Although people enter therapy for many reasons, I know that no one comes through my door without experiencing some form of suffering. The task we undertake together is to discover the nature and origins of that suffering. Clarifying and exploring the difficulties we face reveals what changes we need to make in our lives—for our own sake and for that of the people who matter to us.

It takes courage for us to recognize that our lives are out of balance. Often we first realize this—or take it seriously—because we experience symptoms of one kind or another:  physical illness, emotional distress, or blocks in our creativity, work or relationships. Since powerful and complicated feelings and reactions may arise in the process of therapy, the relationship between the two people involved has to provide a sense of trust that allows for such experiences. The usefulness of psychotherapy depends as much on the nature of this relationship as it does on the training and theoretical approach of the therapist.

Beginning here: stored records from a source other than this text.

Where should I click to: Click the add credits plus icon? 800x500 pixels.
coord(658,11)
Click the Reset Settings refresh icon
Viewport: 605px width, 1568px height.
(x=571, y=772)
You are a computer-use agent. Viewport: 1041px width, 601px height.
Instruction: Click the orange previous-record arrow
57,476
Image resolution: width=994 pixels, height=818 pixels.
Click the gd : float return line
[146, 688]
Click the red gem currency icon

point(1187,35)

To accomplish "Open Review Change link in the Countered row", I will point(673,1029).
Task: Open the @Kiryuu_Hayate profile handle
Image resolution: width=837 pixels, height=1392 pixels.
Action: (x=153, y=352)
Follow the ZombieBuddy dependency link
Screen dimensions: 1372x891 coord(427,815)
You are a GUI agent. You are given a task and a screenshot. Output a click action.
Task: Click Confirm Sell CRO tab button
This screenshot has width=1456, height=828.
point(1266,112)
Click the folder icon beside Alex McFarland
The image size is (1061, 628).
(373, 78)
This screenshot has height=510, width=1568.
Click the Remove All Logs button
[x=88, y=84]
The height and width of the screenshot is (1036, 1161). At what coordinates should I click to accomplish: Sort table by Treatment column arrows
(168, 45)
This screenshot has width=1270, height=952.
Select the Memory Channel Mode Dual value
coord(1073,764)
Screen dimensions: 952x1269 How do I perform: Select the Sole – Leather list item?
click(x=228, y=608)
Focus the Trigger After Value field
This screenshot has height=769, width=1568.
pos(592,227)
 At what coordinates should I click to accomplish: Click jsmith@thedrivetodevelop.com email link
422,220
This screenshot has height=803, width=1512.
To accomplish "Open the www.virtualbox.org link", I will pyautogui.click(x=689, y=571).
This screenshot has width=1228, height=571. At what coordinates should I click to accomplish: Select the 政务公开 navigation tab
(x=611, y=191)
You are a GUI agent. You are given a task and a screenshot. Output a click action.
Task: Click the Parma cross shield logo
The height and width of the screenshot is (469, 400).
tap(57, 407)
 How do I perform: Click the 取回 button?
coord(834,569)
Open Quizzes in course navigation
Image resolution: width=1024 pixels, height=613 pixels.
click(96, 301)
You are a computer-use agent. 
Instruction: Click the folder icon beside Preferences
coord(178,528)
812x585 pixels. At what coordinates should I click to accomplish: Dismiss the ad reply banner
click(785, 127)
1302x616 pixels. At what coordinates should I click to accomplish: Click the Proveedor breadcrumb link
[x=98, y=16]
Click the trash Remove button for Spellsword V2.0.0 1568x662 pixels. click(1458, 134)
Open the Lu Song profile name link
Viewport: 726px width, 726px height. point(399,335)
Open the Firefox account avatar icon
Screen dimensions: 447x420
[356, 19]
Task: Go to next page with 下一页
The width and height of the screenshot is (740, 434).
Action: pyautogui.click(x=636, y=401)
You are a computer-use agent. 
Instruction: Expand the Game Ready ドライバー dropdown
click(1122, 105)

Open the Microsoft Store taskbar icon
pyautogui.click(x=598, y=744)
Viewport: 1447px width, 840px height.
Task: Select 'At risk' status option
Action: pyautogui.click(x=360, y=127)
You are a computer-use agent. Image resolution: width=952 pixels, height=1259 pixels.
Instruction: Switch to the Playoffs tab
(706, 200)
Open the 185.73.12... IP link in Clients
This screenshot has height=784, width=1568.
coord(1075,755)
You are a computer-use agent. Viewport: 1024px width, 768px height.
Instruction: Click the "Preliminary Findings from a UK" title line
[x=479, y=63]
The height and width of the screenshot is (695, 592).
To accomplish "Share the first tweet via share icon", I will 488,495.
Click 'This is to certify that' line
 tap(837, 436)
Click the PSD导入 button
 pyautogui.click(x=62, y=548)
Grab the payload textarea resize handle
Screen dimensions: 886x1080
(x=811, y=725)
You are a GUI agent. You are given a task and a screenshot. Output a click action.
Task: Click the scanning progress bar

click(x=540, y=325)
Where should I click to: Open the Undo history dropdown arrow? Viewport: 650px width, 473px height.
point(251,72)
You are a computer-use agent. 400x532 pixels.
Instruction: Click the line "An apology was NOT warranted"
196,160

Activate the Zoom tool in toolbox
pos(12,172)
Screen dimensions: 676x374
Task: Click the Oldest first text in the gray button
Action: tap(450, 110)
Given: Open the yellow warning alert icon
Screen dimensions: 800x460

For these reasons, I find that developing an adequate sense of trust is a fundamental aspect of any therapy, whether we are talking about it directly or not. Navigating even the practical details gives us opportunities to identify and build the kind of security that is necessary to discover and explore what we need on deeper levels. When this sense of trust is present, it makes room for curiosity about experimenting with new possibilities, an attitude that is central to psychological change.

Because no two people are the same, what each person needs to discover in therapy is different, and the nature of the process is particular to each situation. How much development or healing occurs depends on the honesty, creativity and perseverance of the therapist and the client. When both people bring these qualities to the process of therapy, both the demands and the rewards can be great.